Now, a new company called Improbable is exploring what this technology could do for the gaming world with distributed, dynamic, constantly updating virtual worlds—and it could change the way we play games.

Worlds that Exist When You’re Not There

In most video games, when you turn the game off, the world goes into stasis—nothing happens, because you’re not there to simulate it – the bits just sit in memory. Often, the game will even discard any of your changes, and return to its original state – think an MMO with NPCs who lip-sync through the same conversations over and over again.But some games go beyond this and use a game world that keeps going even when no one’s around.

While many games aim simply to provide fun for a while, persistent-world games generally focus on drawing players into the universe of the game and making them feel that they’re actually a part of that universe. Building a world with causal depth and complexity would go a long way towards making them feel alive – and expanding the scope of gameplay enormously.

To create these worlds, hundreds or thousands of computers around the world need to be cooperating, 24 hours a day, 7 days a week, just to make the universe keep ticking.

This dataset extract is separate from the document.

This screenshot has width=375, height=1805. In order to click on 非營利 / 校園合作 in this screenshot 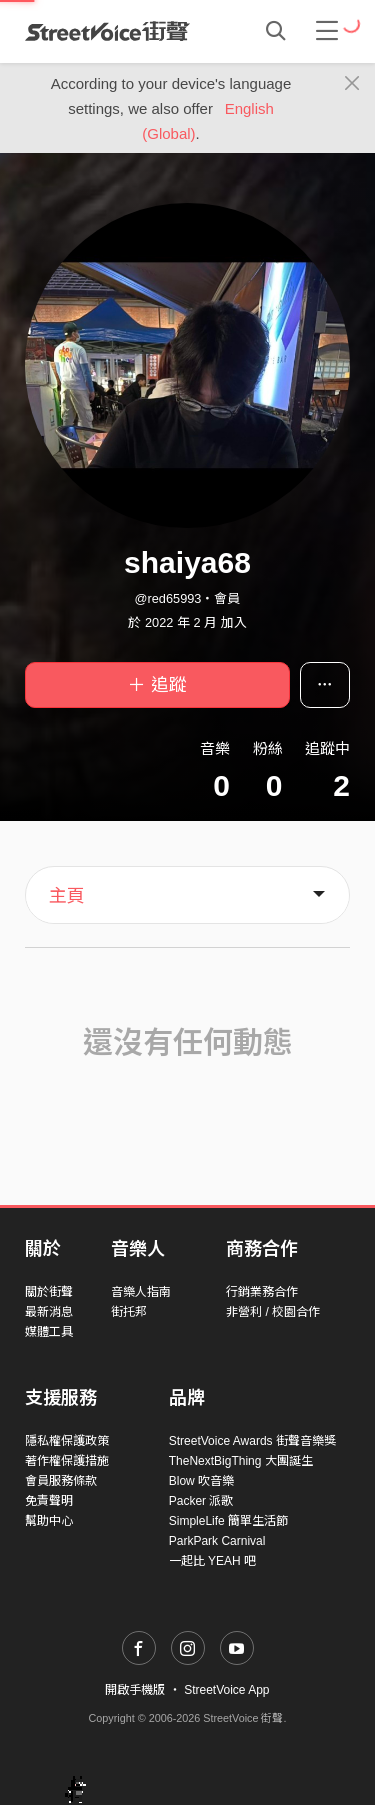, I will do `click(273, 1312)`.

That’s what Improbable is trying to enable.

What’s Different about Improbable?

So if these games that have been around for years have these complex dynamic worlds, what’s so exciting about Improbable getting into the game? The answer is simple: Improbable wants to make all of this complexity simple. They want to use new technology to make this depth the standard – something that can be easily integrated by any game. To help achieve this, they’re learning from the difficulties faced by previous distributed virtual world engines.

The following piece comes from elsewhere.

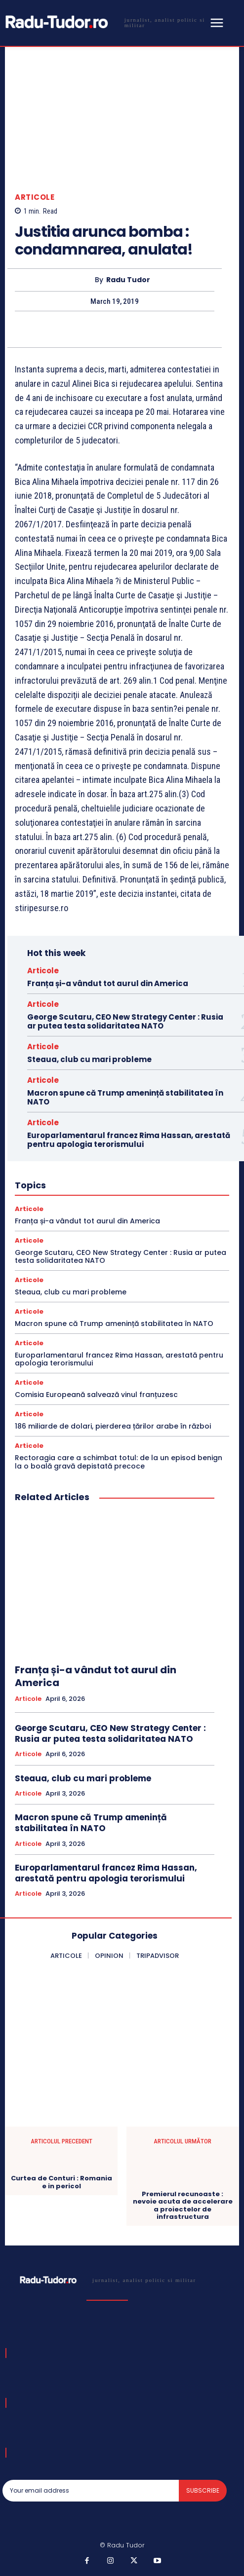 The image size is (244, 2576). What do you see at coordinates (125, 1021) in the screenshot?
I see `George Scutaru, CEO New Strategy Center : Rusia ar putea testa solidaritatea NATO` at bounding box center [125, 1021].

In an interview with Wired, Mark Ferlatte, a long-time overseer of Second Life, pointed out that the architecture behind Second Life could result in some machines becoming overloaded, which slowed down the network and didn’t take full advantage of distributed computing.

Improbable’s new tech is designed to handle many backend task on behalf of the developers, automatically moving computation and bandwidth around, to prevent any part of the system from overloading. From the developer’s end, they don’t have to think about it. They can just build these rich, complex, detailed worlds, and let the software work out the details.

Of course, this is no small task; distributed computing is complicated, persistent-world games are complicated, and creating a sort of blueprint that will work for different designers to build upon and quickly deploy their games is a colossal undertaking.

Moving Beyond Gaming

Interestingly, while this technology may be the future of gaming, it could also play a significant role in the types of distributed computing projects discussed earlier. If Improbable architecture can be used to quickly deploy distributed systems for scientists as well as game designers, we could see a big increase in the number of this type of computing projects.

Boundaries Disappearing

As the computing power available to game designers increases, the worlds that we spend our time playing in will become bigger, more complicated, and even more unpredictable as they grow without our constant input. In short, they’ll become more like the real world. That was the idea behind Second Life, after all.